[[ Provided passage, beginning ]]

The Bank of England moves into the spotlight, with a delayed announcement due at midday on Thursday that is expected to be of the same margin. The decision was put back a week after the death of Queen Elizabeth II.
The biggest central bank of them all – The Federal Reserve – stuck with the 0.75% margin in a unanimous vote on Wednesday, stopping short of a super-sized 1% move, which some experts in the City and Wall Street had predicted.
Jerome Powell, the Fed’s chairman, has repeatedly signalled his determination to tame inflation. Relatively robust economic data looks to give him more room for further aggressive action, while the latest reading of the US consumer price index (CPI) rose again last week, failing to meet hopes that it would show the first decline since May 2020.
Analysts say the lack of a clear sign that the Fed’s anti-inflation medicine has started to work in the last CPI left the way for an even bigger rise.
But into the start of trade on Wednesday, the CME’s Fedwatch tool put an 84% chance on the Federal Open Market Committee (FOMC) sticking with a hike of 0.75%.
Speaking before the announcement, Greg Anderson, Director, global head of FX strategy at the Bank of Montreal, said: “We don’t think that Powell will push back against current market pricing, which basically has another 0.75% rate hike priced in.
“We would assign a lower probability to the Fed hiking by 1% than the 20% that is priced into money market curves.”

[[ Provided passage, end ]]
[[ Record excerpts, beginning ]]

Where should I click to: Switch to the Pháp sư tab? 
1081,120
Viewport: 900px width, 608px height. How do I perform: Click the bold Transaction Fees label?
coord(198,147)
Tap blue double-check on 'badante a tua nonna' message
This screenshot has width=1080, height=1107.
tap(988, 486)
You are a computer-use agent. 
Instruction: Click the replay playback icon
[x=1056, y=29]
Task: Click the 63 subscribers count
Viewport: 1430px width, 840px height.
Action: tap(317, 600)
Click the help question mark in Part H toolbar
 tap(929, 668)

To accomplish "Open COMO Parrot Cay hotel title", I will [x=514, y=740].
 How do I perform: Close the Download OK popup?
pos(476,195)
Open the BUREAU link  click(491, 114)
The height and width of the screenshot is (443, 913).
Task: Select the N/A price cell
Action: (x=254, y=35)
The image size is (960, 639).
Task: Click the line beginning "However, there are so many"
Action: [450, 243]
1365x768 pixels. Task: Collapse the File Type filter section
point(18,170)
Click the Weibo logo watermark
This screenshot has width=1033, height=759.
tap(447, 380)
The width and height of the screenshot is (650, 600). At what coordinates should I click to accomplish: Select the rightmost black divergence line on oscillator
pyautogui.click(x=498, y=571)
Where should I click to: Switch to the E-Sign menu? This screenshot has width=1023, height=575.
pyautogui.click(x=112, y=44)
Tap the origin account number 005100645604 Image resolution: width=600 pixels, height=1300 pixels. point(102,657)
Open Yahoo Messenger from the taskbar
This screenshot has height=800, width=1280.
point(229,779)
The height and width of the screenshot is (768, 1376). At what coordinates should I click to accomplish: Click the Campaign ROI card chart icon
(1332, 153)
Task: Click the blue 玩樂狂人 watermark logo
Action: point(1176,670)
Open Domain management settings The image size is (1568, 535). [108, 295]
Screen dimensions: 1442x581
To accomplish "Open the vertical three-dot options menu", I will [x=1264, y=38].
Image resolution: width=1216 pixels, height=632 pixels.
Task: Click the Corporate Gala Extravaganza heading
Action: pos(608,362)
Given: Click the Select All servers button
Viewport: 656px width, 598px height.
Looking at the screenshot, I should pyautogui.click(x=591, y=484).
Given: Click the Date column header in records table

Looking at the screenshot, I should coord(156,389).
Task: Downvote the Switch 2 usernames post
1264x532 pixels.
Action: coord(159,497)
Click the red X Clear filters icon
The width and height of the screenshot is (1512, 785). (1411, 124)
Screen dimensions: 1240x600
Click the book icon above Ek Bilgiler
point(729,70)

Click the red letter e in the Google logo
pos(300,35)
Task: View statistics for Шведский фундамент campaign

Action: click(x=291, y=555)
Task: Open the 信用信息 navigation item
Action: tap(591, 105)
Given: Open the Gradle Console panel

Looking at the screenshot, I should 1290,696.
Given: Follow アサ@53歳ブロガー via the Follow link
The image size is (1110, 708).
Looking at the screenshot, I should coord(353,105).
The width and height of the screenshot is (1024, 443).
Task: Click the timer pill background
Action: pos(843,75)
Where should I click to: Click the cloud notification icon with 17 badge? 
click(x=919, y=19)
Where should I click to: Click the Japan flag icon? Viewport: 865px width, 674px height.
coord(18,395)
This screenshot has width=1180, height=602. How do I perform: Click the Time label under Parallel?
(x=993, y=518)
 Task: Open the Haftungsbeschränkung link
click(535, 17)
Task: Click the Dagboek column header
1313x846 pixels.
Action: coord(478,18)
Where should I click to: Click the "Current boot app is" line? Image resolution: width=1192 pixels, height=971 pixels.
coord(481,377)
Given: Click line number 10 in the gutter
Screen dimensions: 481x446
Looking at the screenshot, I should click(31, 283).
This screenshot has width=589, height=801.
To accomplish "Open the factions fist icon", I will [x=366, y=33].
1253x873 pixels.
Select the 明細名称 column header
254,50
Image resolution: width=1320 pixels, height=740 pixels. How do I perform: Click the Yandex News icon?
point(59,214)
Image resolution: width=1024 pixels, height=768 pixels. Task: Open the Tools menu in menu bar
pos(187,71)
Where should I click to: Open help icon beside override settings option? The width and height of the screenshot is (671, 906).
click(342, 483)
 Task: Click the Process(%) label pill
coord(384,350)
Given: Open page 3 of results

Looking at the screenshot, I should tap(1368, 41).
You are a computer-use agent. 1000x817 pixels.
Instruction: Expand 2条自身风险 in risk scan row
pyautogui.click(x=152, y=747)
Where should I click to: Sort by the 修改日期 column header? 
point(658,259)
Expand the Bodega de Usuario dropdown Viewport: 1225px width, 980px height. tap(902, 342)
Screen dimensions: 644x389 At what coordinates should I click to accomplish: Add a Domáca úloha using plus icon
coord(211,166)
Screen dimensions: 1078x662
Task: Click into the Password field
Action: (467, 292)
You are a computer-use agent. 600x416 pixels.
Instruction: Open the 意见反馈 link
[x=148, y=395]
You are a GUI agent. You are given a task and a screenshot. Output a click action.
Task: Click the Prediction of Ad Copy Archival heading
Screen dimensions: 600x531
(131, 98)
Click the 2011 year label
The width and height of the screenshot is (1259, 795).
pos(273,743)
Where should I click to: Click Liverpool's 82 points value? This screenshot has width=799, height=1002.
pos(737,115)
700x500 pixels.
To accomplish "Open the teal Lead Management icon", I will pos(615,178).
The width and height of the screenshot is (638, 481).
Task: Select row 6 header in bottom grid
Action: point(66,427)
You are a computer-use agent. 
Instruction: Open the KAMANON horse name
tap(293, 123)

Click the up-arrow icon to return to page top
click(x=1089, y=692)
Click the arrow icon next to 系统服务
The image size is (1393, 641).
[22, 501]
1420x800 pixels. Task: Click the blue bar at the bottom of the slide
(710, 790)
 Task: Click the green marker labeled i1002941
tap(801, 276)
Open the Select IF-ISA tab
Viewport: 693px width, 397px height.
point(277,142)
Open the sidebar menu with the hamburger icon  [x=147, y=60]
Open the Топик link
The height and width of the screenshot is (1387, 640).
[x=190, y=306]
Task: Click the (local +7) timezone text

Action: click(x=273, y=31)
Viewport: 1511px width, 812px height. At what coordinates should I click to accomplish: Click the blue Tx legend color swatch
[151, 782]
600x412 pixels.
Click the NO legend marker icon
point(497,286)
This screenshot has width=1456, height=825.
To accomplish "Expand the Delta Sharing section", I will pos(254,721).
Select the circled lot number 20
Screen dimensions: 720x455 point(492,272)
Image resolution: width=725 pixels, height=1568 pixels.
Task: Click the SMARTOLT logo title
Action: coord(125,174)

[[ Record excerpts, end ]]

__Problems to work on__
**A.** Answer these questions using the passage on central bank interest-rate decisions. Give one answer per line, marked the same way.
(i) After what event was the Bank of England's decision put back a week?
(ii) At the start of trade on Wednesday, what chance did the CME's Fedwatch tool give the FOMC sticking with a 0.75% hike?
(iii) At which bank is Greg Anderson the global head of FX strategy?
**B.** Carry the passage on central bank interest-rate decisions forward, starting after its final quoted sentence.

__Results in order__
**A.**
(i) The death of Queen Elizabeth II.
(ii) 84%.
(iii) The Bank of Montreal.

**B.**
The dollar was stronger, with the index tracking it against a range of other currencies up 0.6%, taking its rise over the year to over 18%. The S&P 500 slipped back marginally on Wall Street, with the rise expected.
Russ Mould, investment director at AJ Bell, said: “The direction of interest rates is seen as vitally important to how investors allocate their capital between different asset classes, such as bonds, shares, property, commodities and cash. The return available on cash, and by extension the risk-free rate available on Government benchmark bonds, sets the reference point by which the attractiveness or otherwise of all asset classes will be judged,” he said.
“Markets are pricing in a peak of around 4.50% by the FOMC meeting of May 2023, before the first cuts come in the second half of next year,” Mould added.
The Fed adopted the 0.75% hike in June, for the first time since 1994. That came as a relief to stock market investors, where rising rates cause volatility and can improve the returns on offer from investment that are less risky than shares.
The Fed has lifted rates at every single one of its meetings since March in the biggest rate tightening cycle since the 1980s, taking its target range for the Fed funds rates to a range of 3.00% to 3.25%.
In 2020, CPI inflation was at 1.4%. It reached 7% in 2021.